Reel faiz ve para politikası
.
Önce durum tesbiti yapalım. Küresel kriz öncesinde TL reel faizleri fevkalade yüksek seyretti. Bakmadım ama bu dönemde çok sayıda dünya rekoru kırıldığına eminim. Özellikle döviz bozdurup TL’ye yatıranlar fahiş getiriler elde ettiler. Ayrı bir yazı konusudur.
Bir anlama küresel kriz Türkiye’nin işine yaradı. Faizlerin normalleşmesine olanak tanıdı. 2008 sonbaharında, Lehman Biraderler batarken, Merkez Bankası’nın gecelik borçlanma faizi yüzde 16.5’du. İki yıl içinde yüzde 1.5’a indi.

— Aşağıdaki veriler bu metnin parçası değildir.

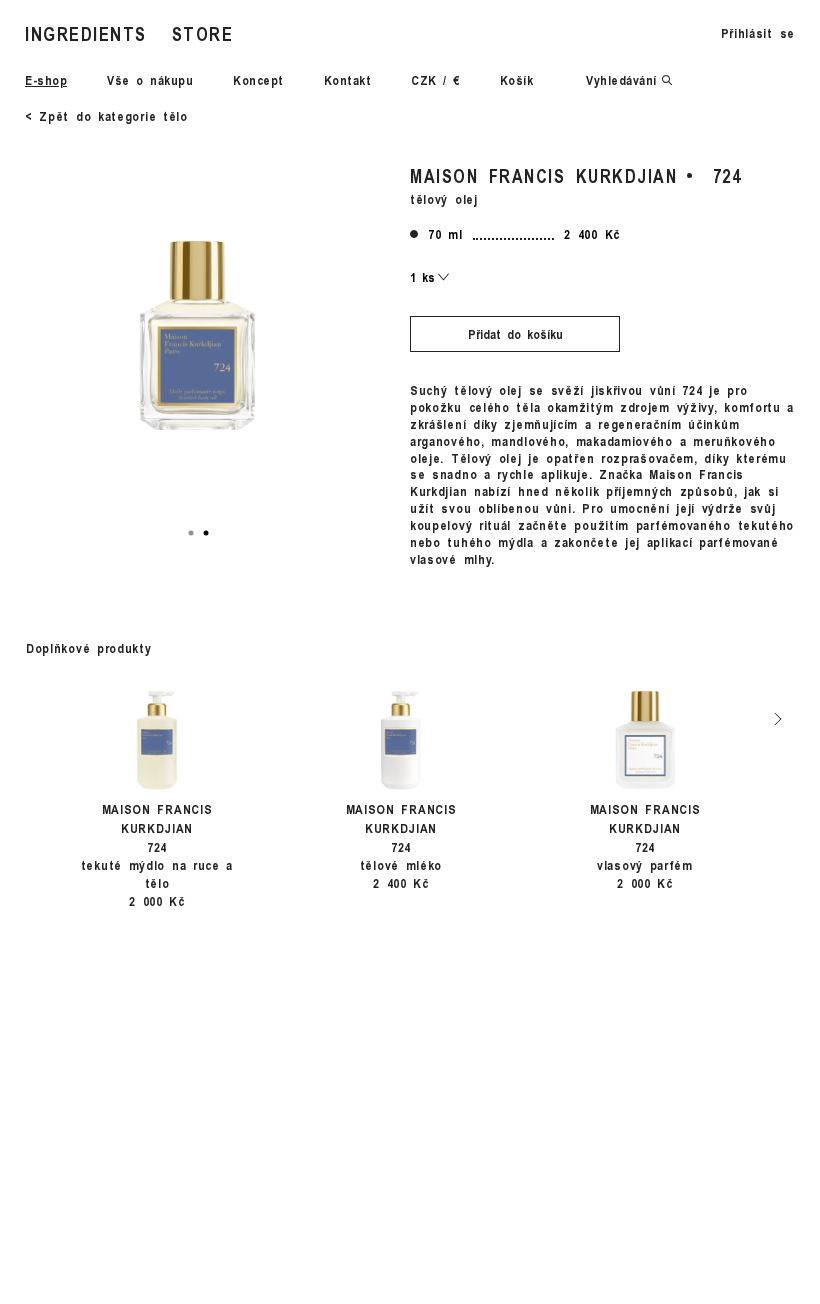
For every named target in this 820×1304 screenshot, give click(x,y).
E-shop (46, 80)
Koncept (258, 80)
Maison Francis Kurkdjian (543, 175)
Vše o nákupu (150, 80)
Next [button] (777, 718)
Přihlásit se (758, 33)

Doğal olarak, mali piyasalar yeni ortama uyum sağlamakta zorlandı. Düşük faizin sürdürülebilirliği sorgulandı. Derken Başbakan Erdoğan devreye girdi. Sıfır reel faiz istediğini açıkça ilan etti.
Tartışmaya ben de katıldım. 2003 sonrası için iki grafik yayınladım. İlkinde enflasyon, büyüme ve faiz arasında anlamlı bir ilişki olmadığı görüldü. Diğeri ise bütçe açıklarının yüksek reel faizi açıklamadığını gösterdi. Böylece para politikasına geldik.
Gecelik reel faiz
Serilerden birine önceki grafiklerden aşinayız. Piyasaya satılan TL tahvillerinin reel faizi Hazine tarafından her ay hesaplanıyor. Yıllık ortalamasını alıyoruz. 2003’de yüzde 26 olmuştu. 2010’da yüzde 1.6’ya geriledi.
Para politikası için hangi faizi kullanacağız? 2010 sonundan itibaren Merkez Bankasının bir haftalık repo fonlama faizine “gösterge” deniyor. Öncesinde ise hem piyasa hem Merkez Bankası için gösterge gecelik borçlanma faizi idi.
Karşılaştırmanın tutarlılığı da gecelik faizi gerektiriyor. Yerleşik yada yabancı yatırımcıyı düşünelim. Önünde iki alternatif var. Üç ay vadeli TL tahvili alabilir. Yada Merkez Bankası’na bir gecelik borç verebilir. Tercihi risk beklentisi etkileyecektir.
Reel faizi TÜFE’yi kullanarak ben hesapladım. Çok hassas değildir; zaten olması da gerekmiyor. Neticede bir yıl boyunca Merkez Bankası’nda tutulan paranın fiilen elde ettiği reel faizi gösteriyor.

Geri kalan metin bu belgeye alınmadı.